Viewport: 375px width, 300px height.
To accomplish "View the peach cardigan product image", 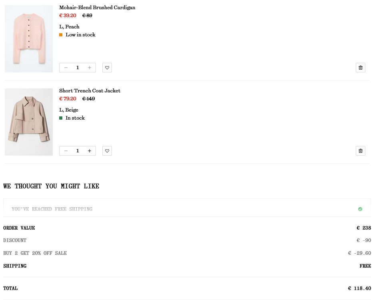I will (x=29, y=39).
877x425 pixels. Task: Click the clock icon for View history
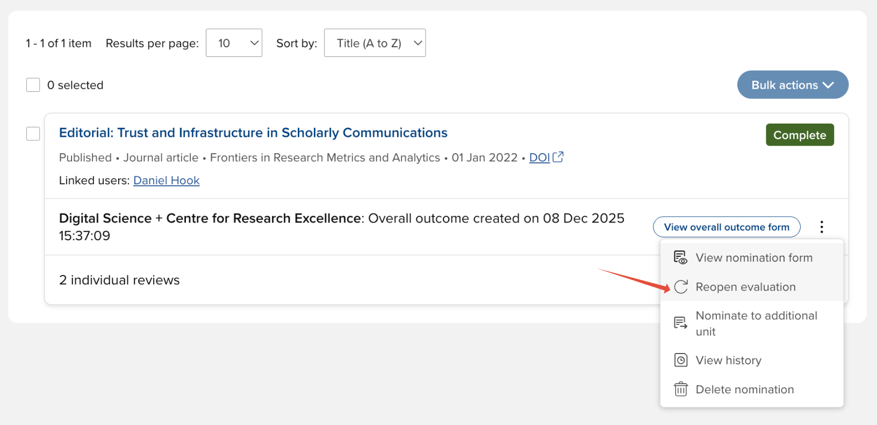coord(680,360)

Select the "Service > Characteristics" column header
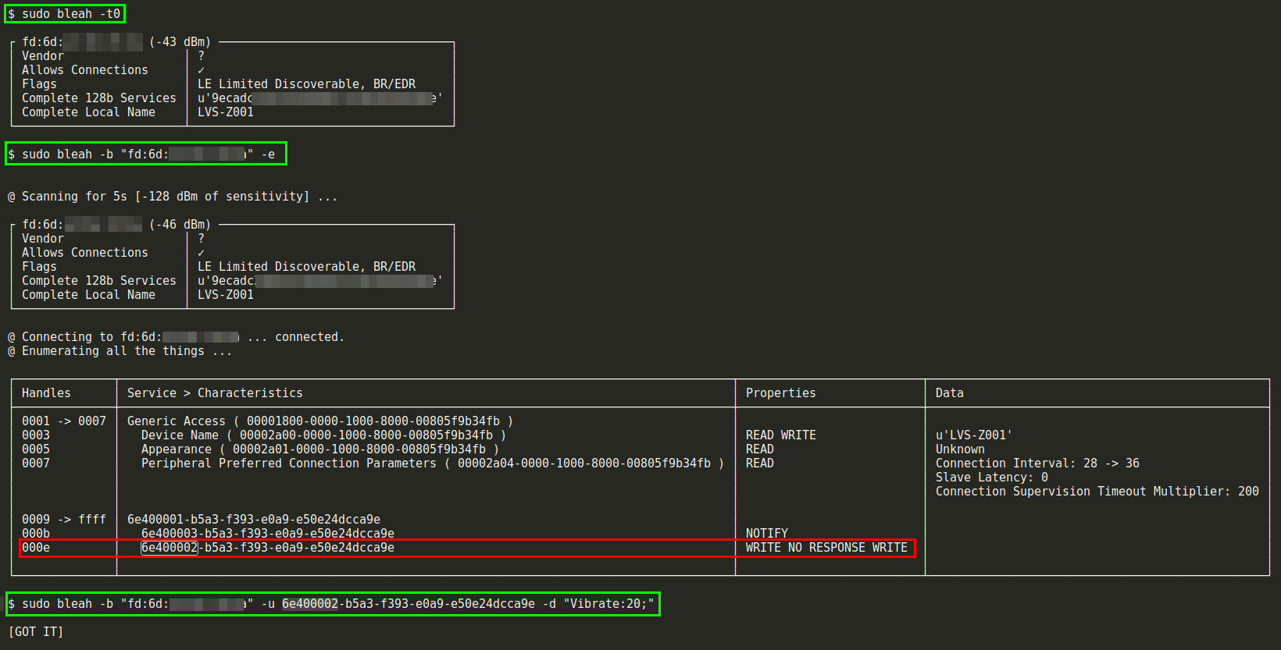point(215,393)
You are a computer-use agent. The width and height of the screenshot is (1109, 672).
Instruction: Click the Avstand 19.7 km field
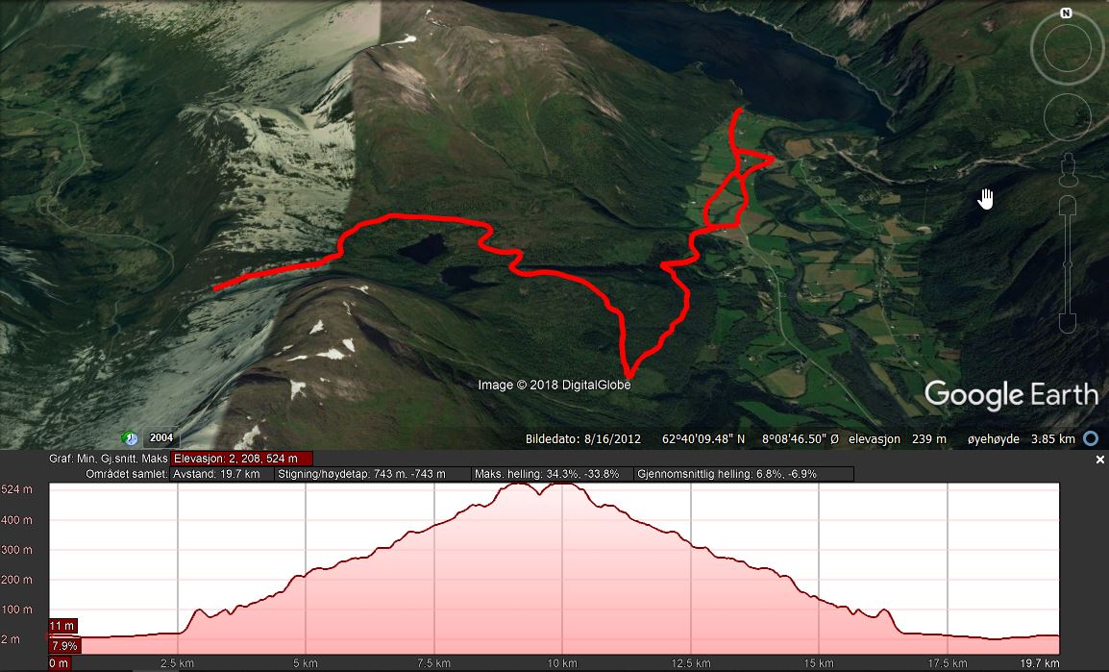point(222,474)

→ What is expected: Only the lines from the one containing "877x425 pixels. Task: Click" through the last line of the data above, both included, belong in the reply, each restated exactly and without pictures.

→ Response to this task:
877x425 pixels. Task: Click the clock icon for View history
coord(680,360)

Select the "Service > Characteristics" column header
point(215,393)
You are a computer-use agent. The width and height of the screenshot is (1109, 672).
Instruction: Click the Avstand 19.7 km field
point(222,474)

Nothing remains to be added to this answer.